During the 6 hours of travel, I found myself fondly recalling my favorite 4th of July memories and missing all things American - especially barbecues and American craft beer (which puts our iced Thai beer to shame), but mostly my friends and family.
If it wasn't obvious from the tone of my posts as of late, I am having a harder time getting on this semester. Perhaps this came with the change of scenery, the growing distance I feel from people on the other side of the world and my increased familiarity with cultural differences that makes everything slightly less exciting than it was last term. What's that, a family of six on one motorbike? An afternoon snack of ant eggs? Complete strangers asking me intimate questions? Standard.
I've been feeling in tune with monsoon season here in Thailand: when it rains, it pours. It's never just one mishap, but always seems to be a series of events piled on top of one another. With the beating rain literally and metaphysically, sometimes I forget to look at the glass half full instead of picking out the negatives.

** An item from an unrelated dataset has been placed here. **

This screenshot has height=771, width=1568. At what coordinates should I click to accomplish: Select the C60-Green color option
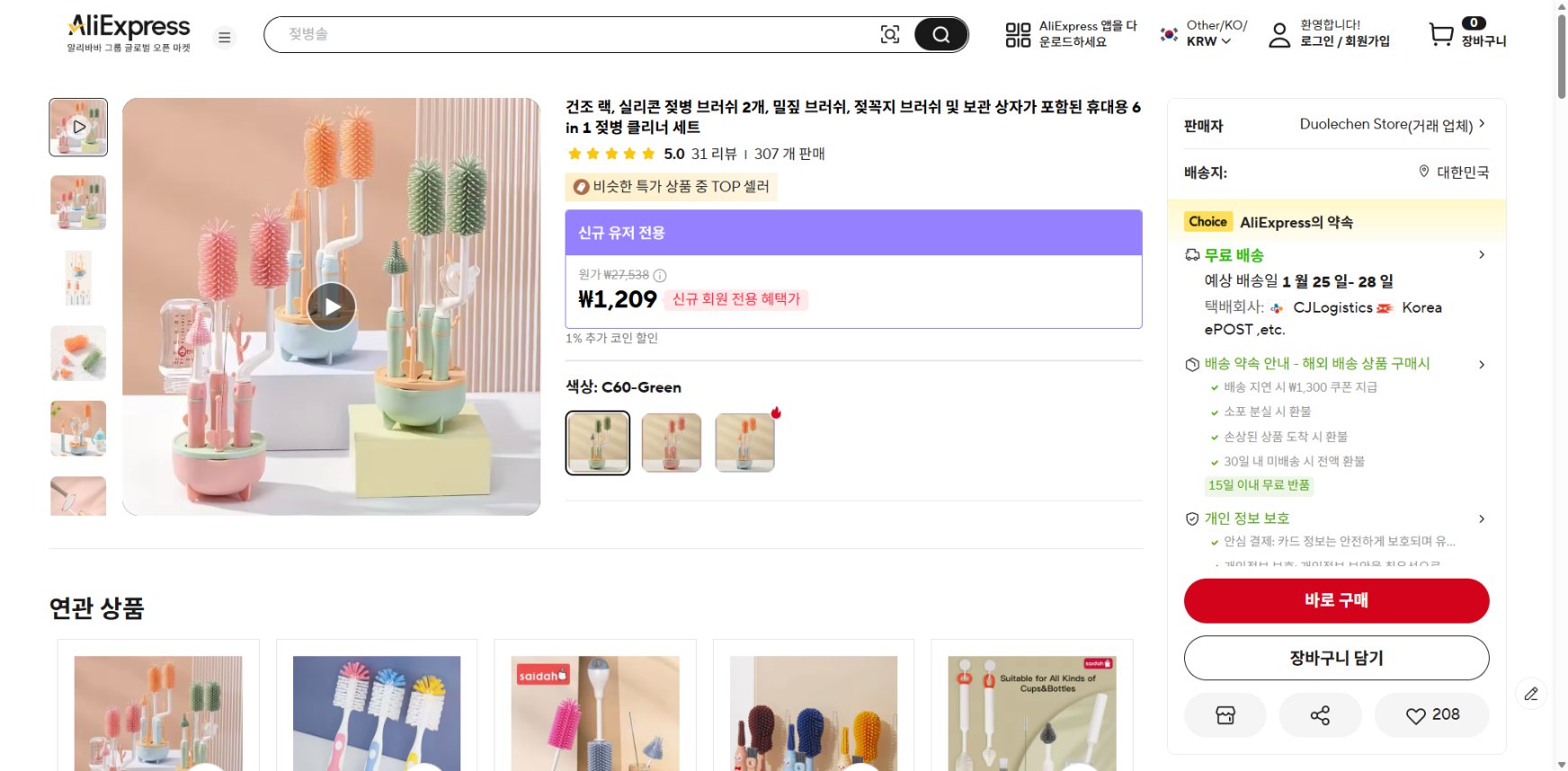(598, 442)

Thus, in my heated rant about government schools, I failed to mention all of the positive aspects of teaching in Thailand. Even on the worst of days, some child or another manages to bring a smile to my face without even knowing it. Overall, Thai children are extremely respectful, always "wai"-ing (prayer like bow) myself and other teachers. I don't recall my grade school days as being fun, but the relaxed atmosphere of Thai schools allow students to have a very enjoyable childhood. As a foreign teacher without a curriculum, I have the ability to be-friend my students through laughter, the awkward language barrier, casual banter and their amusement at my horrible Thai pronunciation. And, despite the many unmotivated students who know they have to pass anyway, a huge amount of students put forth all of their effort. I can't say I would do the same if I knew I'd pass either way. Getting to know so many delightful students, I've come to realize children really are the best people on this earth.
People don't often consider the downfalls of moving abroad. Yes, life in Thailand is pretty sweet, but, it is still life, and is not immune to the hardships that come along with that. A wise, well-traveled friend gave me this honest piece of advice before I left:
"In terms of advice, I will tell you the not so glamorous truth, which is that there are lots of hard times. I regularly find myself thinking, what the hell am I doing? Why on earth did I CHOOSE to completely uproot myself and move away from ALL of the people that I love into the entirely unfamiliar environment?? With that said, I DO continue to do it because along with all of the hard stuff it is SO SO inexplicably incredible and wonderful and exciting. I have decided that the pairs are comfort and monotony vs. discomfort and adventure. I have teetered back and forth but REALLY, it is no contest in the end....for all of the stress of traveling from place to place, wondering what your friends at home are doing, having terrible diarrhea and awkward language barriers -- it is so worth the adventure and experience. And somehow, in hindsight, I only remember the amazing stuff and all of the not so lovely times fade away."
If you've followed along on my adventures via this blog, you might have noticed my occasional struggle with being American. As time passes on in rural Thailand, my mom will be happy to know, that I find myself identifying more and more with my country. Nine months into my life in Asia, I'm having a completely different, and sometimes difficult, experience than I was six months ago, but everyday is just as valuable in providing me with new insight, even if it's just about myself. Home is home is home is home, and that will never change no matter where I am in the world. Happy 4th!